El vestuario que Hubert Givenchy diseñó para la cinta le aseguró un hueco influyente en la historia de la moda. En las colecciones de este otoño/invierno, una vez más, se reproducen los diseños llamados a emular un estilo refinado y a la vez ingenuo. Se oyen los ecos de su vestido negro en los trajes de Stella McCartney, que reproducen sobre el cuerpo la sinuosa curva de aquel cartel. Su exagerado collar de perlas y diamantes preside la contemporánea obsesión por la bisutería teatral. Y los conjuntos de día con los que enamora a su vecino son todavía responsables de una fiebre por las bailarinas, las gabardinas y los pantalones capri que parece no agotar jamás su fuelle.

Pero la verdadera clave de su éxito, residió, según Tejero, en la personalidad de la propia Hepburn. "Su estilo se adapta a todos los tiempos y gustos, resulta admirable sin despertar envidias entre las mujeres ni ser amenazante para los hombres". Una perfección ma non tropo que Manuel Pertegaz, el único modisto español junto a Balenciaga que la vistió, confirma vía correo electrónico: "No era sexy, ni tenía aspecto de actriz, era suave y de gestos aniñados. Una mujer exquisita, con mucha clase y muy educada. Además, tenía unos huesos maravillosos".

Era excepcional, pero no irreal. Lejos de representar un modelo inalcanzable, como hicieron y hacen otras actrices, Hepburn encarnó, desde su papel en Sabrina, el auténtico mito de Pigmalión, la promesa de que cualquier mujer podría transformarse en una versión mejorada de sí misma.

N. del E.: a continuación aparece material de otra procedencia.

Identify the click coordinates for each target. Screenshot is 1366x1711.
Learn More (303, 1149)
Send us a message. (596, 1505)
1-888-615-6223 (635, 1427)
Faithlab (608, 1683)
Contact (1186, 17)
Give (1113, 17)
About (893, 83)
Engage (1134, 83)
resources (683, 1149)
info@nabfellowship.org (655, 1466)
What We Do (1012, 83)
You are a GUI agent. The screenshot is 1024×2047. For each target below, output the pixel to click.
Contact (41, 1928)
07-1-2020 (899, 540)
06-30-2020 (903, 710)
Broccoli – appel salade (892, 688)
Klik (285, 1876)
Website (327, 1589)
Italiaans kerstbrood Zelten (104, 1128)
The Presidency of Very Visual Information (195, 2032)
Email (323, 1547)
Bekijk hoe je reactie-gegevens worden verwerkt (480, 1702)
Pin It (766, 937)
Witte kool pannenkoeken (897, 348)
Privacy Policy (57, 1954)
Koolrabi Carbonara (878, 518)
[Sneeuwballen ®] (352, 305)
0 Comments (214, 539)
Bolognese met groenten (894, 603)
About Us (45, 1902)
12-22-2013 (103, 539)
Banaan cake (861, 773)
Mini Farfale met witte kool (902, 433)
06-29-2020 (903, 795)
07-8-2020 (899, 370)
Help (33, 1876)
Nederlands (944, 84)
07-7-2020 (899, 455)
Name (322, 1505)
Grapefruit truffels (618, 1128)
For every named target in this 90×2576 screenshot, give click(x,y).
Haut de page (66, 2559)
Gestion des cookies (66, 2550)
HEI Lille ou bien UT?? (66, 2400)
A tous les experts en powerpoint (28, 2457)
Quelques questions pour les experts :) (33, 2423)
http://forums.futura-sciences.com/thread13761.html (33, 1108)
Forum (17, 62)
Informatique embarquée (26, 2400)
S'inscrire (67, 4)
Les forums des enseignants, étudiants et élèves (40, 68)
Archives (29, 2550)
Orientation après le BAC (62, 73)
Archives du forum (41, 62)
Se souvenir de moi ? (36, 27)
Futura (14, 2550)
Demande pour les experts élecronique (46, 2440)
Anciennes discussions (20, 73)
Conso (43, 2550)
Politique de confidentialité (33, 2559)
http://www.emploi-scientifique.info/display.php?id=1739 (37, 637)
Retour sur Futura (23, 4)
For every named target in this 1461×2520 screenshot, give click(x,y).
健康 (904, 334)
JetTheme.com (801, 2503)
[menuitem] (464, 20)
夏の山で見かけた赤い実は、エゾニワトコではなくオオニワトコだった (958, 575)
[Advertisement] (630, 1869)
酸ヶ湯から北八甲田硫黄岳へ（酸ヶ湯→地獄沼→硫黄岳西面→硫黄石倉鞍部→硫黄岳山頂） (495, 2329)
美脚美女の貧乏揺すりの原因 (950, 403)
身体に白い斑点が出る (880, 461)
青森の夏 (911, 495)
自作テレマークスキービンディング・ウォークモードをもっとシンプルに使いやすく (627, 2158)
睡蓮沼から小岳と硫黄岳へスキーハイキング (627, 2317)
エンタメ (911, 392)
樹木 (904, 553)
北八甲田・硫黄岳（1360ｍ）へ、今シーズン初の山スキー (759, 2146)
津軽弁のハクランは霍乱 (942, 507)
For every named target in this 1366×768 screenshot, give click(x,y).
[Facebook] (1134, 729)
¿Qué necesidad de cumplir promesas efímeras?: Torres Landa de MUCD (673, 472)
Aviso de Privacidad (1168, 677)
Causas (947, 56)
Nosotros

Según apunta Tejero, fue el primer marido de Hepburn, Mel Ferrer, quien quiso convertirla en el icono de la sofisticación de los años sesenta. Guiada por él, Hepburn potenció su identificación con el público general. "Mi aspecto es accesible. Las mujeres pueden parecerse a mi alborotándose el pelo, comprándose las grandes gafas de sol y los vestidos sin mangas", decía la actriz, tal y como recoge el libro Cómo ser adorable, según Audrey Hepburn (Vergara).

La artista proyectaba un modelo de belleza natural, revelada, que no imitada. Sin artificios. Una imagen con un fondo real, casi todo el tiempo. "Audrey no tenía ninguna pretensión, no se creía guapa, ni nada especial, era sencilla y pura", cuenta Aline Griffith, una de sus mejores amigas. Los secretos de su elegancia eran parcos: "No mezclaba estampados ni colores, y llevaba siempre guantes blancos y sombrero", enumera al otro lado del teléfono la condesa de Romanones, quien en su novela El fin de una era (Ediciones B) recopila múltiples anécdotas sobre Hepburn.

Aunque no todo en su estilosa persona brotaba sin esfuerzo. Era "extremadamente delgada" y atribuía su escueta figura al hambre que sufrió durante su infancia en la Holanda de la II Guerra Mundial. Una verdad a medias. "Nos hacíamos bromas sobre el poco pecho que tenía. Ella era consciente como yo de que para que la ropa te quedase bien debías estar muy flaca. Y compartía trucos conmigo. Decía que la mejor forma de no tener hambre era tomar un gran vaso de agua 20 minutos antes de comer y así se te quitaba el apetito", recuerda Griffith. Una trampa entre tanta pureza. Nada que la descienda de los altares estilísticos ni de las paredes de las habitaciones adolescentes.